Re: [PATCH 2/4] mm/page_alloc: expands broken freepage to proper buddy list when steal

From: Vlastimil Babka
Date: Mon Dec 08 2014 - 04:29:51 EST


On 12/08/2014 08:16 AM, Joonsoo Kim wrote:
There is odd behaviour when we steal freepages from other migratetype
buddy list. In try_to_steal_freepages(), we move all freepages in
the pageblock that founded freepage is belong to to the request
migratetype in order to mitigate fragmentation. If the number of moved
pages are enough to change pageblock migratetype, there is no problem. If
not enough, we don't change pageblock migratetype and add broken freepages
to the original migratetype buddy list rather than request migratetype
one. For me, this is odd, because we already moved all freepages in this
pageblock to the request migratetype. This patch fixes this situation to
add broken freepages to the request migratetype buddy list in this case.

I'd rather split the fix from the refactoring.

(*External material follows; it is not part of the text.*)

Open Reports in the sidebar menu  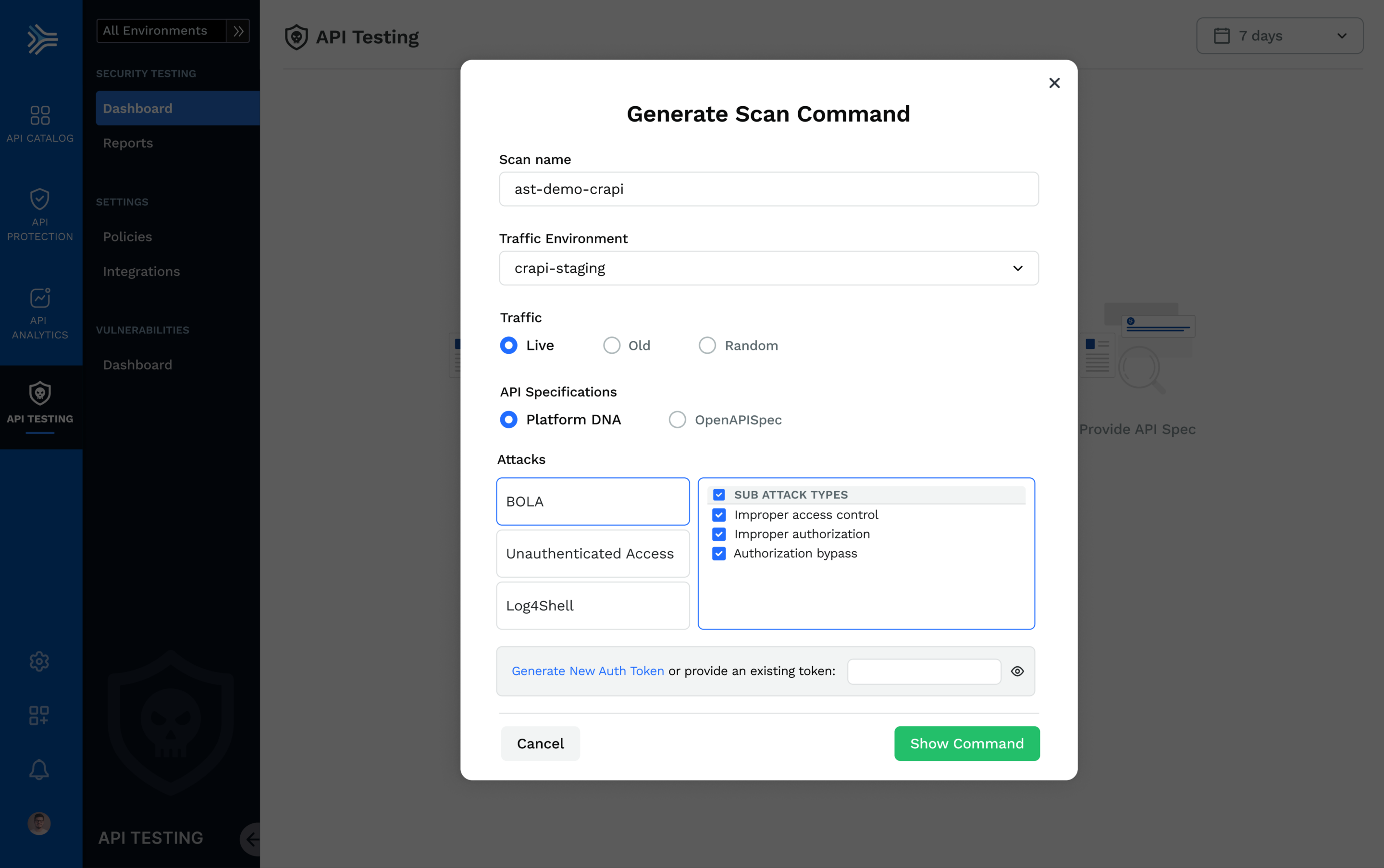pyautogui.click(x=128, y=143)
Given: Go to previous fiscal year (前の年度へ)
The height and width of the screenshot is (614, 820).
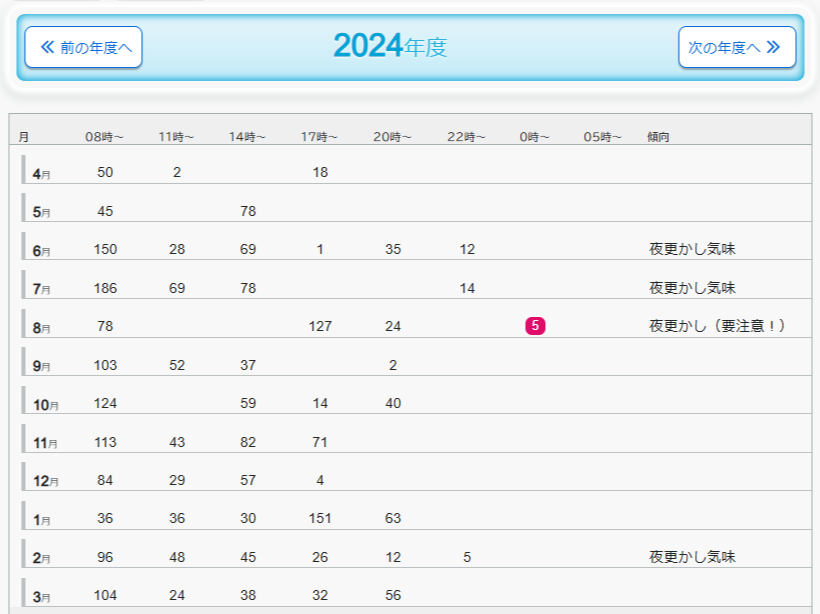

And maybe my description is longer, but easier to understand? (I guess somebody else should judge this)

This patch introduce new function that can help to decide if we can
steal the page without resulting in fragmentation. It will be used in
following patch for compaction finish criteria.

Signed-off-by: Joonsoo Kim <iamjoonsoo.kim@xxxxxxx>
---
include/trace/events/kmem.h | 7 +++--
mm/page_alloc.c | 72 +++++++++++++++++++++++++------------------
2 files changed, 46 insertions(+), 33 deletions(-)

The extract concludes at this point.